INFORMATION PROVIDED>
◇ ◇ ◇ ◇ ◇

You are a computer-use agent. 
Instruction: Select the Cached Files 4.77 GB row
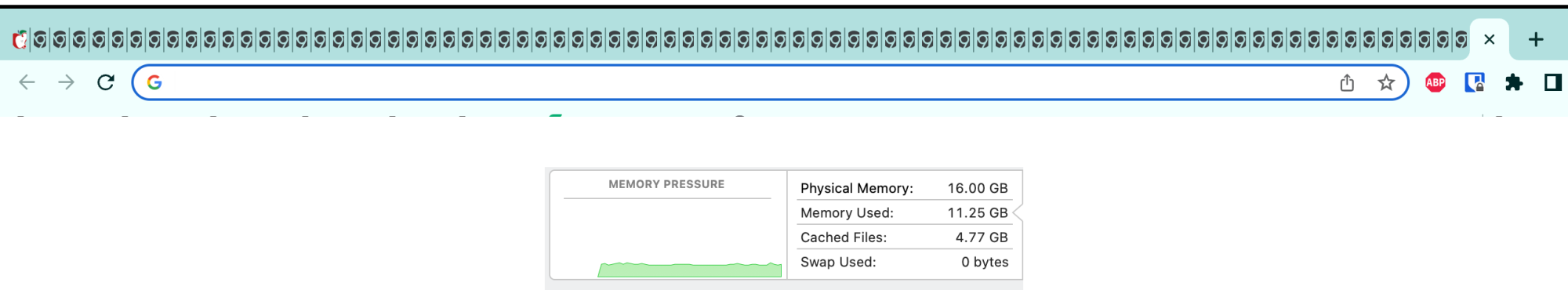tap(904, 237)
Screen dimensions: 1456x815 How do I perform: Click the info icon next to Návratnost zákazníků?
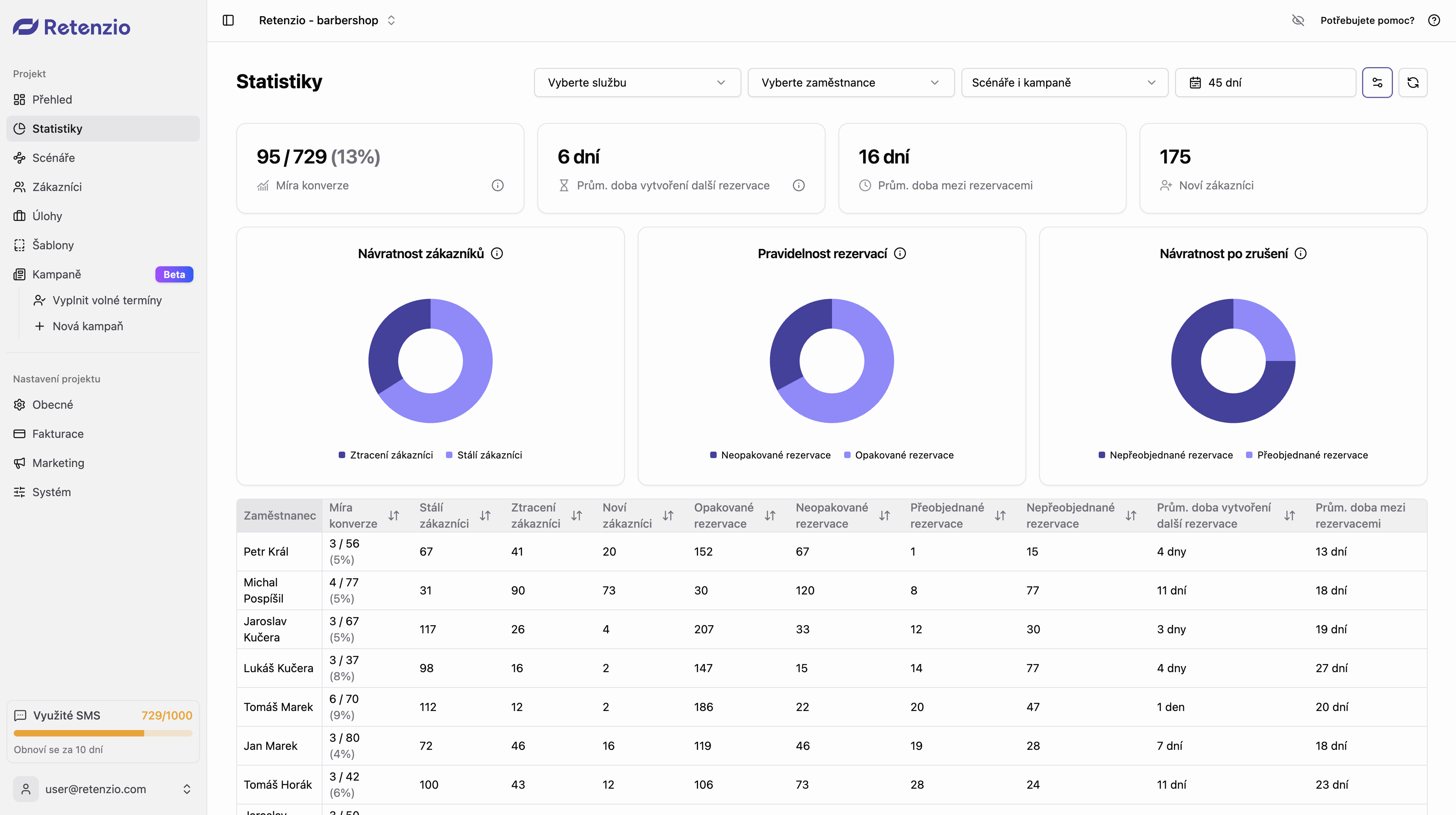[497, 254]
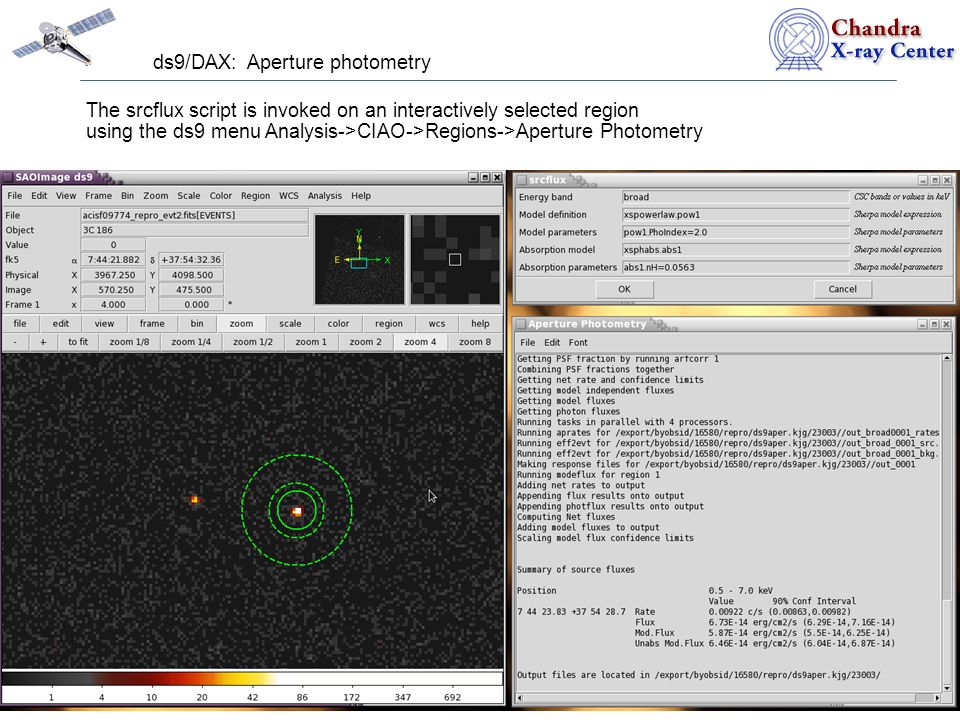
Task: Click the Model parameters input field
Action: [735, 232]
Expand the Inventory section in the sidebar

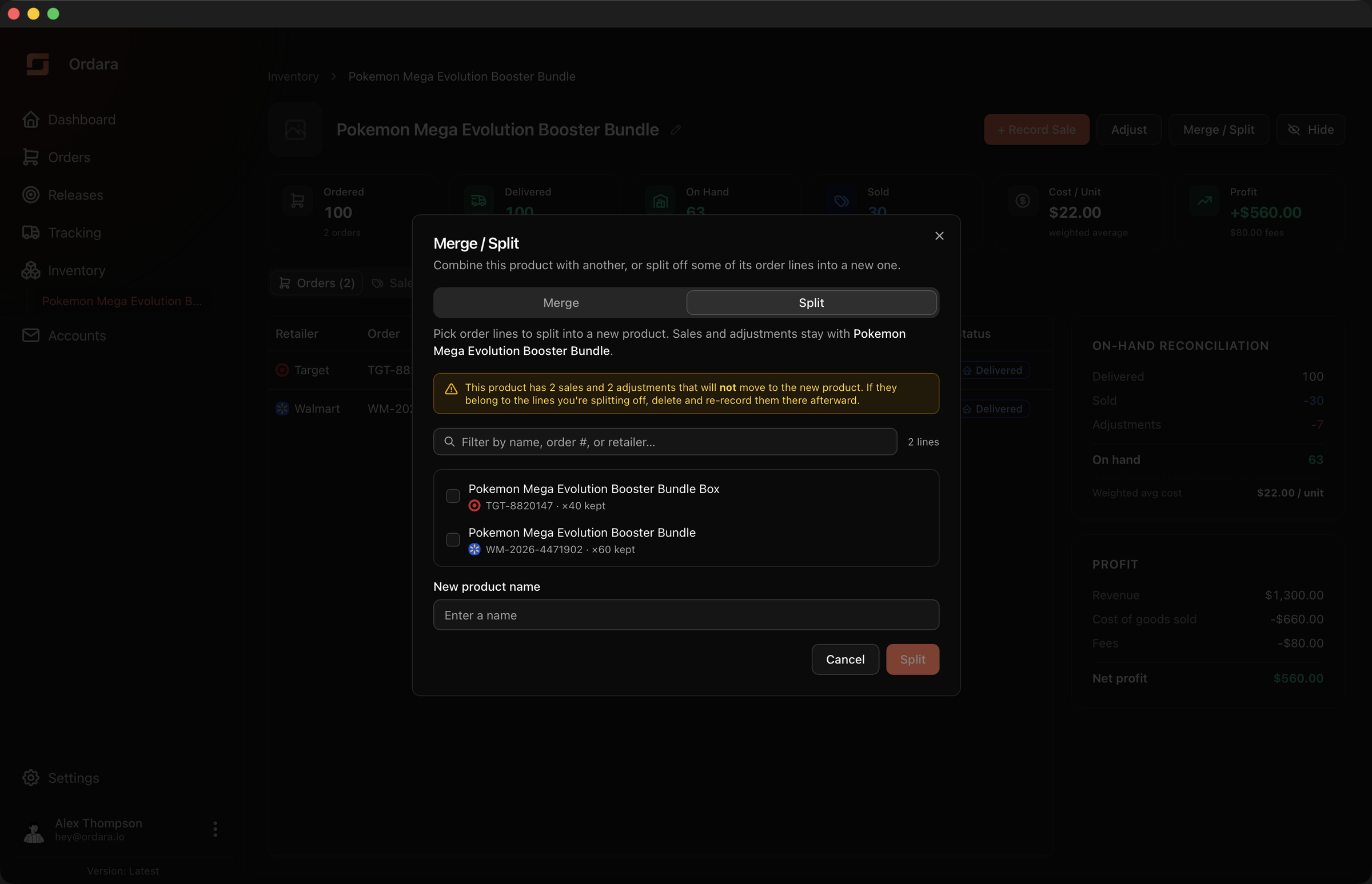click(x=77, y=270)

◇ ◇ ◇ ◇ ◇

WHAT THE TASK REQUIRES> Can you change "Select" to "Choose" throughout the entries above, repeating them otherwise unchanged and leaving out the pictures?

RESULT OF THE TASK>
You are a computer-use agent. 
Instruction: Choose the Cached Files 4.77 GB row
tap(904, 237)
Screen dimensions: 1456x815 How do I perform: Click the info icon next to Návratnost zákazníků?
[497, 254]
Task: Click the Model parameters input field
Action: [735, 232]
Expand the Inventory section in the sidebar

click(x=77, y=270)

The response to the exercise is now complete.